‘Good Morning’ Beirut, no matter what

Daily News Egypt
3 Min Read

If you are fan of Jim Jarmusch’s Coffee and Cigarettes (2003), or Elia Suleiman’s sarcasm style, then Bahij Hojeij’s film Good Morning (2018) is for you.

Set in one location, a coffee shop overlooking a small street in Beirut, with a few typical coffee shop customers, we listen to a criticisms of history, life, and jokes.

There are four main characters in the film: the retired old general, his old army doctor friend, Salim the intellectual, and Ghenwa the waitress. They meet every morning, without any agreement or intention, they sit separate from each other, but they intersect during the day in mini dialogues.

The two old men are just killing time, and they call solving crosswords in the newspaper as “their work.” Here we notice a smart insertion of the crosswords itself, as they are a dramatic justification for the protagonists to talk about many issues triggered by the words. While Salim spends time reading on his laptop, he also seems to be in love with Ghenwa.
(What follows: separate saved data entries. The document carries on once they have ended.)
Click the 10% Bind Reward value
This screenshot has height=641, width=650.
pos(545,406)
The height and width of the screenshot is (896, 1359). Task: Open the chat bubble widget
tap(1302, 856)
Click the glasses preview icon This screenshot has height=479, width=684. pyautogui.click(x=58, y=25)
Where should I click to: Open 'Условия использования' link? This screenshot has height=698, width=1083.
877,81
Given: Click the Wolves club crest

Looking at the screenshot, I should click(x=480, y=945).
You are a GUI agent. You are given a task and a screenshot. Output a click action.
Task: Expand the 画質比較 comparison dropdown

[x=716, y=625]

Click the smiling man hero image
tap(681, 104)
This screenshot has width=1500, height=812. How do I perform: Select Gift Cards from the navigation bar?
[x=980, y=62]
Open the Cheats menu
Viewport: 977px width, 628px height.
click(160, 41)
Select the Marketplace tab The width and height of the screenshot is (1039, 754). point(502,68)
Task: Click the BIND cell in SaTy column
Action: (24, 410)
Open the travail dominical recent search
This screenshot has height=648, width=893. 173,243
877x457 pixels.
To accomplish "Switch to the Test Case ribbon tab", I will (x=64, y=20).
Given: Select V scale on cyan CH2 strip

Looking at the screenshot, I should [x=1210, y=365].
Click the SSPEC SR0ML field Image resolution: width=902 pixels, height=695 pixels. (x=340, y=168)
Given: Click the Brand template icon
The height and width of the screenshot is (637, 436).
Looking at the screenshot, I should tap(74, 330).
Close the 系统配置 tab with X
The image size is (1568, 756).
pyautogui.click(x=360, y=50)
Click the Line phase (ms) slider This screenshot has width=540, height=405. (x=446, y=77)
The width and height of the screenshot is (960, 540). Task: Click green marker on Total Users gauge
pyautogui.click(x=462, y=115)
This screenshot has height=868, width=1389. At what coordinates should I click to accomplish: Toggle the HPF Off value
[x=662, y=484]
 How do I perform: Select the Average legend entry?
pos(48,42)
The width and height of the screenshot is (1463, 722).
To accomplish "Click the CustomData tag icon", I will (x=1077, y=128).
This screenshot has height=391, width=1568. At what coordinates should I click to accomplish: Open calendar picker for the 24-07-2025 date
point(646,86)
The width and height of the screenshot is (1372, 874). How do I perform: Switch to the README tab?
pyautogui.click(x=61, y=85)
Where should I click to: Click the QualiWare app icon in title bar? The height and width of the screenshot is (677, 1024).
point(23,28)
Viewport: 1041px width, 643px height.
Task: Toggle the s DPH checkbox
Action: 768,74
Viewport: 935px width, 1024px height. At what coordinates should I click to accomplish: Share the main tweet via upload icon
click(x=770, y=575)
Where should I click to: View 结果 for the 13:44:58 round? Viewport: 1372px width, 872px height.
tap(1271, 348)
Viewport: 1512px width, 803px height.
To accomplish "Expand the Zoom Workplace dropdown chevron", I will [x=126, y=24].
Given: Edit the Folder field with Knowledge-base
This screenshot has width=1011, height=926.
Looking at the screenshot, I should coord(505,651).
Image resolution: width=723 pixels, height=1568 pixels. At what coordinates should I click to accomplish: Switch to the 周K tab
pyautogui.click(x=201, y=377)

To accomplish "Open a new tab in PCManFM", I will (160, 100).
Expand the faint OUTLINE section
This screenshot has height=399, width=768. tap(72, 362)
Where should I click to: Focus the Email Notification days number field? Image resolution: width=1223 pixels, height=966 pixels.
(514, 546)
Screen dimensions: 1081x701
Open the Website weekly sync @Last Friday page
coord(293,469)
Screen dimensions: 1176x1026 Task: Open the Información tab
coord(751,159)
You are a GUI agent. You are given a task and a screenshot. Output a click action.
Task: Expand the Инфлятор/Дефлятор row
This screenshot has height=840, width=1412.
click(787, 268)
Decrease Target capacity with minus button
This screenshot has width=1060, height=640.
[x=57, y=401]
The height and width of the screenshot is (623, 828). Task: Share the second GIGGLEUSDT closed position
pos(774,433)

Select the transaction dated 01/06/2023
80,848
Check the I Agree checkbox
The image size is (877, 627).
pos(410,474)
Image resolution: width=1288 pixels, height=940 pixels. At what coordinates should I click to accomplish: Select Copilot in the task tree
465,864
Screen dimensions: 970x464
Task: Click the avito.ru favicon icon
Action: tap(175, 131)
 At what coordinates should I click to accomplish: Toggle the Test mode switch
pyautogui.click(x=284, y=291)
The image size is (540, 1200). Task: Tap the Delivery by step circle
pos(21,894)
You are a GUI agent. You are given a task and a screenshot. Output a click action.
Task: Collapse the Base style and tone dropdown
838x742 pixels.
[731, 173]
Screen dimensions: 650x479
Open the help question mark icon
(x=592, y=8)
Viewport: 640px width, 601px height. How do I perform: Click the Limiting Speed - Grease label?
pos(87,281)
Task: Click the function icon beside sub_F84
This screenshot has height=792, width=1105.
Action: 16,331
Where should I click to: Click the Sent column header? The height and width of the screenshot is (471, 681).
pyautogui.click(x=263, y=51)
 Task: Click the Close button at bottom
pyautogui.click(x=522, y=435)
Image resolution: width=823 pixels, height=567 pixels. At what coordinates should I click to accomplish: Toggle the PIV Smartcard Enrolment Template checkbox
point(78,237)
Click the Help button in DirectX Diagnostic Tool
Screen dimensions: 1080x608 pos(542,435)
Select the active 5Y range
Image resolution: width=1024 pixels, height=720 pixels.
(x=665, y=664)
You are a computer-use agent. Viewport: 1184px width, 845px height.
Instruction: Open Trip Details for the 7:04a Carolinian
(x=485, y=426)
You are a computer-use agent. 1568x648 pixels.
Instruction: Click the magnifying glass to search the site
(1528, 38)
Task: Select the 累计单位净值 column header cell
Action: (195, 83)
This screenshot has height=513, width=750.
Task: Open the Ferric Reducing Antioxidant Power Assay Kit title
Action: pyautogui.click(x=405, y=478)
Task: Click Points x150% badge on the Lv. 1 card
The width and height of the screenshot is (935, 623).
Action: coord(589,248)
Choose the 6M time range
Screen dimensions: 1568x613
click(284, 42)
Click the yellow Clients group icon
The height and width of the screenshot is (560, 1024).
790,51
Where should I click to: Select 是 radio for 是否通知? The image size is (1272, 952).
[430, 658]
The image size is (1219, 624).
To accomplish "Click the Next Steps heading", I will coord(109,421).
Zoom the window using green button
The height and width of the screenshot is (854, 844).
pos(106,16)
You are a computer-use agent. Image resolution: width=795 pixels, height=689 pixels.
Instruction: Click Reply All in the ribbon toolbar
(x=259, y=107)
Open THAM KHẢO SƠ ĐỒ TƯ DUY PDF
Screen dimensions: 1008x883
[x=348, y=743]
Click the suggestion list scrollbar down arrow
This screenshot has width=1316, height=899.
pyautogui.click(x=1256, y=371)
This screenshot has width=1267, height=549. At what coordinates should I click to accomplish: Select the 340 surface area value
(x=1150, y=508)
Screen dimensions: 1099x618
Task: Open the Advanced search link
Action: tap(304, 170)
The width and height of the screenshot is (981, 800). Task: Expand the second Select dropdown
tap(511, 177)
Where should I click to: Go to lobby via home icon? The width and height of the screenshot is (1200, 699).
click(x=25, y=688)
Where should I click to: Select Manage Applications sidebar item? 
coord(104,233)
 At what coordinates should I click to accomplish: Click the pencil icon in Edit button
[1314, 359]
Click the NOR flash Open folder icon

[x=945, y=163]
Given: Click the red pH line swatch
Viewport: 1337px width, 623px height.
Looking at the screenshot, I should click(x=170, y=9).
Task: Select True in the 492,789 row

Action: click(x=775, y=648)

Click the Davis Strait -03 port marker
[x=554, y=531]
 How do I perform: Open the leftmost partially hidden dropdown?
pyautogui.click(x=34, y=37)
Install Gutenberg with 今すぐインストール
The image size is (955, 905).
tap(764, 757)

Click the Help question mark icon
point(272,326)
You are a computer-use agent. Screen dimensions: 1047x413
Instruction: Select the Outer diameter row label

In the symbol-filled film, the two old men seem to be afraid of losing their memory, and younger Salim reminds them of things they had forgotten. The old men do not read electronic newspapers, and they keep forgetting a lot of what they have been taught or knew, and also who criticized the current situations of young guys talking English with their colleagues, as they continue recounting old jokes that nobody laughs to. 

Salim, alongside Ghenwa, represent the new generation, hoping for better circumstances, for finding love no matter the religious differences between them. They are more concerned with having a quiet life, while Ghenwa, the optimistic one, dreams of travelling to Paris, or Tokyo. Pessimistic Salim tells Ghenwa that there is no quiet place in the world. 

The coffee shop overlooks a street, where together with the protagonists we notice a building being demolished, cars going the wrong way, Syrian refugees sitting on the sidewalk, and graffiti depicting the face and poetry of the famous late Palestinian poet Mahmoud Darwish.

The film makes silent observations of things happening, and leaves the spectator the freedom to think about all of the discussions provoked by situations surrounding the coffee shop.

In the variety of topics raised, there is one constant action: the “Good Morning” greeting of the protagonists, repeated every day, no matter what.